(DATASET EXTRACT)

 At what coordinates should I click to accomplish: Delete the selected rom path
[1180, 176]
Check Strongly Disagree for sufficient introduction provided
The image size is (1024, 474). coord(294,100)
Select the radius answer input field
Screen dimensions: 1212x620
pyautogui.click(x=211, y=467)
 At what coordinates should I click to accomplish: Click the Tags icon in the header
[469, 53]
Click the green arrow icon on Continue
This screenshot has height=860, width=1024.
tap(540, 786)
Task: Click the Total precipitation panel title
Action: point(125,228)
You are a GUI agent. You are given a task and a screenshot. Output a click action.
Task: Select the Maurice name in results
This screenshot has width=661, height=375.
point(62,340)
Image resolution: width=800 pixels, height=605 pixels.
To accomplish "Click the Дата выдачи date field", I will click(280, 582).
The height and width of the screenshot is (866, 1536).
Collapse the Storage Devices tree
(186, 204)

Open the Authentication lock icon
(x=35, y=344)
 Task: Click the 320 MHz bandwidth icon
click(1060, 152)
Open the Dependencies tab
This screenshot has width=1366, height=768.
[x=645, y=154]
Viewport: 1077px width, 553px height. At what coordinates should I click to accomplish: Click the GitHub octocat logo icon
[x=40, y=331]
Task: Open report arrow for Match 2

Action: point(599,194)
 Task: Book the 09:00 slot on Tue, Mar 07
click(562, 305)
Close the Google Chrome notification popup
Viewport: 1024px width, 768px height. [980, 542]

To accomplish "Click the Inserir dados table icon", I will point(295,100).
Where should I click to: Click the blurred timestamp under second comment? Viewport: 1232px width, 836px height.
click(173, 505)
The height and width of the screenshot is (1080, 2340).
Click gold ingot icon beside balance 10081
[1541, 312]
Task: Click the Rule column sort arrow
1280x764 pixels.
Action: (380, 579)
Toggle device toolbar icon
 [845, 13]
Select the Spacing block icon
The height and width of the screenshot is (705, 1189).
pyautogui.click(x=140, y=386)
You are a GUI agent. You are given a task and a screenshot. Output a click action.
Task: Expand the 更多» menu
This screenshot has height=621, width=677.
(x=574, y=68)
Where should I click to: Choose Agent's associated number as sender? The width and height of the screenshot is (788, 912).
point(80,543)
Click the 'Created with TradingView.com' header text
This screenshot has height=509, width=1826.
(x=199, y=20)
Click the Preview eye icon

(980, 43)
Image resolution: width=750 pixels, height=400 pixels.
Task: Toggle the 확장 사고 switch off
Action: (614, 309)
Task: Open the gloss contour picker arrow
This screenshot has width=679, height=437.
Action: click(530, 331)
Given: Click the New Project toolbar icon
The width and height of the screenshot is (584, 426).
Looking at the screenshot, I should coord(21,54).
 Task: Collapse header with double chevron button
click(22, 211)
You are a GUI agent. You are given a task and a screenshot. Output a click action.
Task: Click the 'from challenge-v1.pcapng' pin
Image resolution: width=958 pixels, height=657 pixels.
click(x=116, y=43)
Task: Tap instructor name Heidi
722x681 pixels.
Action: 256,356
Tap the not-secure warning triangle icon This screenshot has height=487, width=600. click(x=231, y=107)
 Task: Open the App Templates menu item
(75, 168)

(End DATASET EXTRACT)

■ **ABOUT THIS EXERCISE**: Return, exactly, the lines from the first line of the records above to the line containing "Task: Select the Maurice name in results", both included.

■ **RESPONSE**:
 At what coordinates should I click to accomplish: Delete the selected rom path
[1180, 176]
Check Strongly Disagree for sufficient introduction provided
The image size is (1024, 474). coord(294,100)
Select the radius answer input field
Screen dimensions: 1212x620
pyautogui.click(x=211, y=467)
 At what coordinates should I click to accomplish: Click the Tags icon in the header
[469, 53]
Click the green arrow icon on Continue
This screenshot has height=860, width=1024.
tap(540, 786)
Task: Click the Total precipitation panel title
Action: point(125,228)
You are a GUI agent. You are given a task and a screenshot. Output a click action.
Task: Select the Maurice name in results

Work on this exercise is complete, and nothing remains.